● **WORK ITEM**: Below are records; reproduce exactly the lines from the first through the one containing "Click the green Beta badge exclamation icon".

● **SUPPLIED RECORDS**:
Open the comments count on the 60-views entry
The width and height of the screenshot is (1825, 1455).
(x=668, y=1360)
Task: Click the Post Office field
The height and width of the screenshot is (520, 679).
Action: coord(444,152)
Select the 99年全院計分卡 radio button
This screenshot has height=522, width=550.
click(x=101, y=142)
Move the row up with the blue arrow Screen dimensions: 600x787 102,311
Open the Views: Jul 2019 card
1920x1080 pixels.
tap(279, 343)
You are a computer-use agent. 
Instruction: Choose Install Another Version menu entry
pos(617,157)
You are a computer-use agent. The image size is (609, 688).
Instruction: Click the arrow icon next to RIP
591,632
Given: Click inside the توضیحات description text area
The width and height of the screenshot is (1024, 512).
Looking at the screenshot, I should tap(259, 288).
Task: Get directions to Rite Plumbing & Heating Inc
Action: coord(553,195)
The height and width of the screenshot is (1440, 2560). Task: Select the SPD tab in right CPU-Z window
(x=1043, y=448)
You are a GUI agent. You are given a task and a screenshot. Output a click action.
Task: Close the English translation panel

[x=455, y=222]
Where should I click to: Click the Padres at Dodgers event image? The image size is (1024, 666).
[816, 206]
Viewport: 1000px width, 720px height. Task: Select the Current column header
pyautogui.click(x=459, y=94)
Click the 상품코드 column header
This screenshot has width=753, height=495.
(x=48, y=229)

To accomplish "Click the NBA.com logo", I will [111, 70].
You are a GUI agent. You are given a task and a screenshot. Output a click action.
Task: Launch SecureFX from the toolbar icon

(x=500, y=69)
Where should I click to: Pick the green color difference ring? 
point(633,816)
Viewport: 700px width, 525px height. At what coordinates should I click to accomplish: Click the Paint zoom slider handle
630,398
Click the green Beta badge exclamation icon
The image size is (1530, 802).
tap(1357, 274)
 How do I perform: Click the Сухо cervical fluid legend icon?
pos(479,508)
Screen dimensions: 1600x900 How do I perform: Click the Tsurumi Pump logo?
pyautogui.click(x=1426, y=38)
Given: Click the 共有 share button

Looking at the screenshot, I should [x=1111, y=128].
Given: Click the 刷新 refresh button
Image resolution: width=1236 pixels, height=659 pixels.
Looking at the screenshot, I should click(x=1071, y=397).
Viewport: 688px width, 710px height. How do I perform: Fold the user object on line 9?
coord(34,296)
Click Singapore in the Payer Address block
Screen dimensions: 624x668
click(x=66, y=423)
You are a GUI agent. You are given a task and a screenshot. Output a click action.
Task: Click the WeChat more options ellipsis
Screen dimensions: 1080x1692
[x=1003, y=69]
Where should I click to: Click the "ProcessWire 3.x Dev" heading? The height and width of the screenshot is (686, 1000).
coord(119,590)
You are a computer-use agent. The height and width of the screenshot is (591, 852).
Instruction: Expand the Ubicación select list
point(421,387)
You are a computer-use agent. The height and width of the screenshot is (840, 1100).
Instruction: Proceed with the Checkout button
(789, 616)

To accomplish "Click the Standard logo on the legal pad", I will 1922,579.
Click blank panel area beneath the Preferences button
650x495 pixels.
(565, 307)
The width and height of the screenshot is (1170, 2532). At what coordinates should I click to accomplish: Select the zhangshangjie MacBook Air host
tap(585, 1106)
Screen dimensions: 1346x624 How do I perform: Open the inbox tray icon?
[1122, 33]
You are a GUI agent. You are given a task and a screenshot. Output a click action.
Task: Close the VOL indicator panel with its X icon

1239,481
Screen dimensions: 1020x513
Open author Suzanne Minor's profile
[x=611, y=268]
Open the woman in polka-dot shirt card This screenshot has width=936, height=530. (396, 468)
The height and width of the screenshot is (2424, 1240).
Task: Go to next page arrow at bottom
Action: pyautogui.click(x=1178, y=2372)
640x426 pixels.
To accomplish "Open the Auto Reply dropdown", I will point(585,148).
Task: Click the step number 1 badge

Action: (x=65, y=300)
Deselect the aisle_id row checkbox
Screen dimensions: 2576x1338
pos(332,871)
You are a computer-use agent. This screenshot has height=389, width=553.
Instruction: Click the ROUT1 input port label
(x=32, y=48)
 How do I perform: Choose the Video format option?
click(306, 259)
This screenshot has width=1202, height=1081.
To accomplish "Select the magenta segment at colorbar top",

● **ANSWER SPACE**:
Open the comments count on the 60-views entry
The width and height of the screenshot is (1825, 1455).
(x=668, y=1360)
Task: Click the Post Office field
The height and width of the screenshot is (520, 679).
Action: coord(444,152)
Select the 99年全院計分卡 radio button
This screenshot has height=522, width=550.
click(x=101, y=142)
Move the row up with the blue arrow Screen dimensions: 600x787 102,311
Open the Views: Jul 2019 card
1920x1080 pixels.
tap(279, 343)
You are a computer-use agent. 
Instruction: Choose Install Another Version menu entry
pos(617,157)
You are a computer-use agent. The image size is (609, 688).
Instruction: Click the arrow icon next to RIP
591,632
Given: Click inside the توضیحات description text area
The width and height of the screenshot is (1024, 512).
Looking at the screenshot, I should tap(259, 288).
Task: Get directions to Rite Plumbing & Heating Inc
Action: coord(553,195)
The height and width of the screenshot is (1440, 2560). Task: Select the SPD tab in right CPU-Z window
(x=1043, y=448)
You are a GUI agent. You are given a task and a screenshot. Output a click action.
Task: Close the English translation panel

[x=455, y=222]
Where should I click to: Click the Padres at Dodgers event image? The image size is (1024, 666).
[816, 206]
Viewport: 1000px width, 720px height. Task: Select the Current column header
pyautogui.click(x=459, y=94)
Click the 상품코드 column header
This screenshot has width=753, height=495.
(x=48, y=229)

To accomplish "Click the NBA.com logo", I will [111, 70].
You are a GUI agent. You are given a task and a screenshot. Output a click action.
Task: Launch SecureFX from the toolbar icon

(x=500, y=69)
Where should I click to: Pick the green color difference ring? 
point(633,816)
Viewport: 700px width, 525px height. At what coordinates should I click to accomplish: Click the Paint zoom slider handle
630,398
Click the green Beta badge exclamation icon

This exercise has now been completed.